8. On November 6, 2008, PWGSC advised DDI of the following “. . . it was mandatory that the Bidders MUST submit ceiling prices in accordance with Annex ‘B’, Pricing Schedule... Unfortunately, your Pricing Schedule submitted included ‘Fuel Surcharge’, which deviated from the mandatory Pricing Schedule, therefore, we were not able to evaluate your price, resulting in your bid being considered non-responsive. . . .”

9. Article 506(6) of the AIT provides as follows:

. . . The tender documents shall clearly identify the requirements of the procurement, the criteria that will be used in the evaluation of bids and the methods of weighting and evaluating the criteria.

10. In previous decisions, the Tribunal has made it clear that suppliers bear the onus to respond to and meet the criteria established in a solicitation.6 It has also stated that it will not substitute its judgment for that of the evaluators unless the evaluators have not applied themselves in evaluating a bidder’s proposal, have ignored vital information provided in a bid, have wrongly interpreted the scope of a requirement, have based their evaluation on undisclosed criteria or have otherwise not conducted the evaluation in a procedurally fair way.7

11. Upon review, the Tribunal finds that the complaint contains no reasonable indication that the evaluation by PWGSC was not conducted in accordance with the mandatory criteria stated in the solicitation document. The RFSA clearly required that bidders submit ceiling prices. However, DDI failed to adhere to this requirement by submitting a bid that contained prices that were conditional on the cost of fuel.

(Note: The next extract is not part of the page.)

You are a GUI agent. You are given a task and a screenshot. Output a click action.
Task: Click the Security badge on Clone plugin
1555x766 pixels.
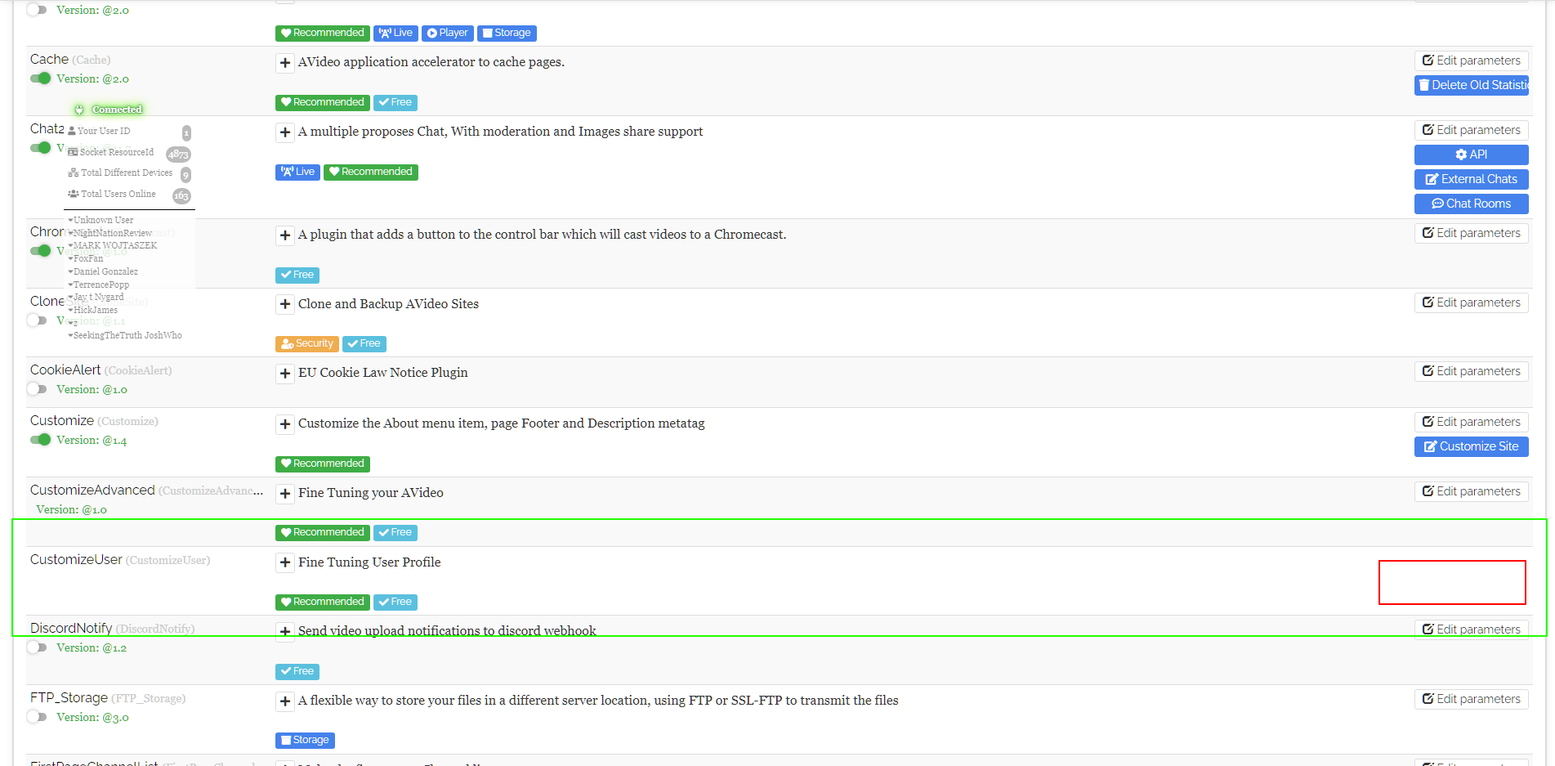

12. With respect to DDI’s suggestion that PWGSC should have brought this matter to its attention or that only the fuel surcharge information should have been considered non-responsive, the Tribunal is of the view that such action would have effectively allowed DDI to modify its original proposal in a substantive manner. This was not simply an issue pertaining to a simple clarification of a discrepancy in the proposal. As the Tribunal has previously stated, “[c]larifications that are not specifically contemplated by the wording of the [solicitation documents] and that amount to substantive changes to a proposal are, in and of themselves, inconsistent with the trade agreements and are generally not permitted.”8 The Tribunal has also stated that “if bidders were allowed to correct their bids in a substantive way, this would introduce an element of doubt in the supplier community as to the transparency of the competitive bidding.”9

13. Therefore, the Tribunal finds that the complaint does not disclose a reasonable indication that the procurement was not carried out in accordance with the applicable trade agreements.

14. In light of the foregoing, the Tribunal will not conduct an inquiry into the complaint and considers the matter closed.

DECISION

15. Pursuant to subsection 30.13(1) of the CITT Act, the Tribunal has decided not to conduct an inquiry into the complaint.


1 . R.S.C. 1985 (4th Supp.), c. 47 [CITT Act].

2 . S.O.R./93-602 [Regulations].

3 . North American Free Trade Agreement Between the Government of Canada, the Government of the United Mexican States and the Government of the United States of America, 17 December 1992, 1994 Can. T.S. No. 2 (entered into force 1 January 1994) [NAFTA].

4 . 18 July 1994, C. Gaz. 1995.I.1323, online: Internal Trade Secretariat <http://www.ait-aci.ca/index_en/ait.htm> [AIT].

5 . 15 April 1994, online: World Trade Organization <http://www.wto.org/english/docs_e/legal_e/final_e.htm> [AGP].

6 . See, for example, Re Complaint Filed by Thomson-CSF Systems Canada Inc. (12 October 2000), PR-2000-010 (CITT); Re Complaint Filed by Canadian Helicopters Limited (19 February 2001), PR-2000-040 (CITT); Re Complaint Filed by WorkLogic Corporation (12 June 2003), PR-2002-057 (CITT).

7 . See, for example, Re Complaint Filed by Vita-Tech Laboratories Ltd. (18 January 2006), PR-2005-019 (CITT); Re Complaint Filed by Marcomm Inc. (11 February 2004), PR-2003-051 (CITT).

8 . Re Complaint Filed by Hickling Arthurs Low Corporation (31 March 2004), PR-2003-071 (CITT) at 5.

9 . Re Complaint Filed by Bell Mobility (14 July 2004) PR-2004-004 (CITT) at 9.